Headlines on Tuesday were of the robber–baron type. Most commentators assumed that by nationalization, Chavez was simply going to expropriate the assets of VNT and presumably surround its head office with armed soldiers so that the capitalist pig board members couldn’t get to their desks anymore. This, however, is not likely, and allows us to see the opportunity given to the investor that doesn’t swallow the hype surrounding the issue. Any nationalization of VNT would almost certainly involve compensation to the existing investors. Chavez has more than enough money to buy back VNT thanks to the enormous oil revenues currently swelling the state coffers. The argument for expropriation is flimsy to say the least. Expropriation of assets would certainly cause retaliation from injured parties, and Venezuela has far too much international exposure to imagine itself as living in a socialist vacuum. At the present time, it is not in Chavez’s interests to block sales of oil to the US, which consumes 60% of Venezuelan production. It is also worth remembering that 28% of VNT stock is held by Venezuelan citizens and it is highly doubtful that Chavez would leave them holding worthless share certificates. The stock is popular amongst Venezuelans, as it is considered as somewhat a “jewel in the crown” of local shares having risen by close to 100% in the past year. It also has a good reputation for paying juicy dividends ($1.01 on 4th December 2006) and allows locals to invest in dollars, thus avoiding the high inflation rates suffered by the national Bolivar currency.

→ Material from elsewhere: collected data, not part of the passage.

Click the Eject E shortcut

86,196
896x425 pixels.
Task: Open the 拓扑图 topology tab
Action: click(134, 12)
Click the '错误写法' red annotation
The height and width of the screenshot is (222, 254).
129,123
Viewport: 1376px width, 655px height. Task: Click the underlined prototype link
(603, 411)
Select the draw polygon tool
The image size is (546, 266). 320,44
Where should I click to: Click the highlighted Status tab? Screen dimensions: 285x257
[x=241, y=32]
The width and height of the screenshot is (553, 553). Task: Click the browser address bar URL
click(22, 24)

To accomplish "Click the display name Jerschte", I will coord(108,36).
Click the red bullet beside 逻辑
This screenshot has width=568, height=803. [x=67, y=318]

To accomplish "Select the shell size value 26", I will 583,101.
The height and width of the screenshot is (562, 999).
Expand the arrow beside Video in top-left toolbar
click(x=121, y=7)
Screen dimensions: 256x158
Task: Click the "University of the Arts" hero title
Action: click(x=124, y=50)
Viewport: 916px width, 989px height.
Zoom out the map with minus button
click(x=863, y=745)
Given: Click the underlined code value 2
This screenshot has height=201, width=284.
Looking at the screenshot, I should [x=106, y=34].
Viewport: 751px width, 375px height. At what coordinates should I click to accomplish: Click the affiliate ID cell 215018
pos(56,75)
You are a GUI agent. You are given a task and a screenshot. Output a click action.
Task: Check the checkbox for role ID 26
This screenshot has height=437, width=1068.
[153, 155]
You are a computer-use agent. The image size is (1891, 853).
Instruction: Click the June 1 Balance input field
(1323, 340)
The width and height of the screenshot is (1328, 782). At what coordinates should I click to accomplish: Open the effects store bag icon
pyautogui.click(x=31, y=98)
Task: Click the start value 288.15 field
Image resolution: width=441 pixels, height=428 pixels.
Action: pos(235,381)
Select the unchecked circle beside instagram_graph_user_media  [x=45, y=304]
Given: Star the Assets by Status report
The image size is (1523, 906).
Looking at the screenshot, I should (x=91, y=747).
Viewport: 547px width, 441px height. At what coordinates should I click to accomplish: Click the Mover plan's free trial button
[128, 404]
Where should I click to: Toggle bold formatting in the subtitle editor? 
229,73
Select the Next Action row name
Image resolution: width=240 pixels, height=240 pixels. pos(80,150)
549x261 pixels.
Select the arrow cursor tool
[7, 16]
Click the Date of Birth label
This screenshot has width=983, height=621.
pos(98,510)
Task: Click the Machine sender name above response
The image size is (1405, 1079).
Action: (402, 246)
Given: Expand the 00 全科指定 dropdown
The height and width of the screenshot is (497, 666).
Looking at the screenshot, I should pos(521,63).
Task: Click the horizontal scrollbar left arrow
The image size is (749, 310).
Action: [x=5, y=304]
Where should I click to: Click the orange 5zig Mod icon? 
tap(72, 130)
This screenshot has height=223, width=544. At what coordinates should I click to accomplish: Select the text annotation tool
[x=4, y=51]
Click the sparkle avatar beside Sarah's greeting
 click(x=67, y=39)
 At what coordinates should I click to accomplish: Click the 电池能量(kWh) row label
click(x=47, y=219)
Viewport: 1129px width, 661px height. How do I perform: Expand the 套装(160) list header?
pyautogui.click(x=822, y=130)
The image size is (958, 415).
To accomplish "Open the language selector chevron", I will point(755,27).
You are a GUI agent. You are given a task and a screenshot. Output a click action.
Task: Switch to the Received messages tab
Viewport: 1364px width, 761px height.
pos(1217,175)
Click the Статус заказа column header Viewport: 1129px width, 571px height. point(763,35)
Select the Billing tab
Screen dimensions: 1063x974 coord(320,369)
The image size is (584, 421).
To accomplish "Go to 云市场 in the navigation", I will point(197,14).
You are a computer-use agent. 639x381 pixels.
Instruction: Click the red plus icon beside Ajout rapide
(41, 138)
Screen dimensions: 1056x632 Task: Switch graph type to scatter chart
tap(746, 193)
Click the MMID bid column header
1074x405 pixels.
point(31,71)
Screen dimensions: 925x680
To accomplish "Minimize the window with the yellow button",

Chavez has been made out as a crackpot, a fool and a dictator by the western news services. We believe this picture is biased largely by political interests and does not take into account the reality, particularly the financial reality behind this undoubtedly controversial figure. He aims his public speeches towards his party faithful, and rhetoric of the sort seen on Monday is hardly new to dedicated Chavez- watchers. However, his “social revolution” has not turned its back on the ways of 21st century business, and his pragmatic side comes forward when doing deals with capital-driven states and companies. He drove a hard bargain with oil companies, but evidence suggests it has been a win-win situation, as the oil companies are still happy to do business inside Venezuela. The huge revenues accrued by the Venezuelan state are attractive to all arms of the banking world, and anecdotal reports from Caracas say there has never been a better time to set up financial shop in the capital. Chavez is no fool; nobody who gets re-elected in Latin America can be called naive about the ways of the real world.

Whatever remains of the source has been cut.